From the shelf below the bedside stand he got a wine glass and a half-full bottle of rum, opened the window to let in the cold wet night air and the smells and incessant night sounds of Market Street. He sat down in the room’s only chair and drank rum and rolled and smoked cigarettes.
“The plot thickens,” he finally muttered aloud.

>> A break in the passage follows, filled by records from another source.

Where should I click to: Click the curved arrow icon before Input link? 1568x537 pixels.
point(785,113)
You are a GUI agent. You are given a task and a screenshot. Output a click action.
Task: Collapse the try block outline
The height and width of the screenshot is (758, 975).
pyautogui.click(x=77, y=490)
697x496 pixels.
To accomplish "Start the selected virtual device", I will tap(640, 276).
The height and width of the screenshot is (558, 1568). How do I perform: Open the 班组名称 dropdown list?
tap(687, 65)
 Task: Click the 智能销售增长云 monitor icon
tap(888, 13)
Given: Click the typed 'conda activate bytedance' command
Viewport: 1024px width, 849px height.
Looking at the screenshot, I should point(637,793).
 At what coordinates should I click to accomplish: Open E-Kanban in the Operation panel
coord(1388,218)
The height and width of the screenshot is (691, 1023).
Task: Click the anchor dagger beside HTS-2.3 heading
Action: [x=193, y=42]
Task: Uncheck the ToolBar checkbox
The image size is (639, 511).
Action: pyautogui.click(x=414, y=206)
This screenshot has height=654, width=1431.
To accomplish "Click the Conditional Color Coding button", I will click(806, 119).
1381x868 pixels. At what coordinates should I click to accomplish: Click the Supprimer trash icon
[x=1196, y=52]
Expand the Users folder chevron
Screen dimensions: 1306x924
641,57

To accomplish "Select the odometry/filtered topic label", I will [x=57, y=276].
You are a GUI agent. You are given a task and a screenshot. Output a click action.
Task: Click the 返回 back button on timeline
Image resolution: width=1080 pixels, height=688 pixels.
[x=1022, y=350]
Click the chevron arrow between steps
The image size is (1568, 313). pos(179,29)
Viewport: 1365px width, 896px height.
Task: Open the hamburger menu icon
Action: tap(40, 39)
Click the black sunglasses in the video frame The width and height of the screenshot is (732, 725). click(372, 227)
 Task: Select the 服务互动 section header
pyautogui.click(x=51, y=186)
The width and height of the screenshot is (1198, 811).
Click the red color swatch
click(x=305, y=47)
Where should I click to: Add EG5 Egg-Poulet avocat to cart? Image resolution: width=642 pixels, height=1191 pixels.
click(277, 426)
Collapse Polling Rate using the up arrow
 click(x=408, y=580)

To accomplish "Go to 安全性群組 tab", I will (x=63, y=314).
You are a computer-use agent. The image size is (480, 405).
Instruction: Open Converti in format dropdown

He washed and dried his glass, put it and the Bacardi back in the nightstand. He undressed and put on the green-and-white checked pajamas he took from under the pillow, pulled the chain on the overhead bulb, and got into bed.
He slept.
8
Take It to the Bank
“Sam, what happened to your face?”
Spade wore a white shirt with narrow green stripes; his suit coat was over the back of his swivel chair. He stubbed out his cigarette, said, “Three muggers. We’re making progress.”
“Getting beat up is making progress?”
“You oughtta see the other guys.”
“There was nothing in the papers—”
“I can’t figure if they were warning me off or trying to kill me.”
“Kill you?” Effie Perine’s face was suddenly pale.
“Brass knucks, a shiv, a baseball bat. Easy to go too far. Someone’s getting worried.” He leaned forward, elbows on the desk. “I was on the San Anselmo last night and watched two seamen on graveyard watch checking out the drainpipes.”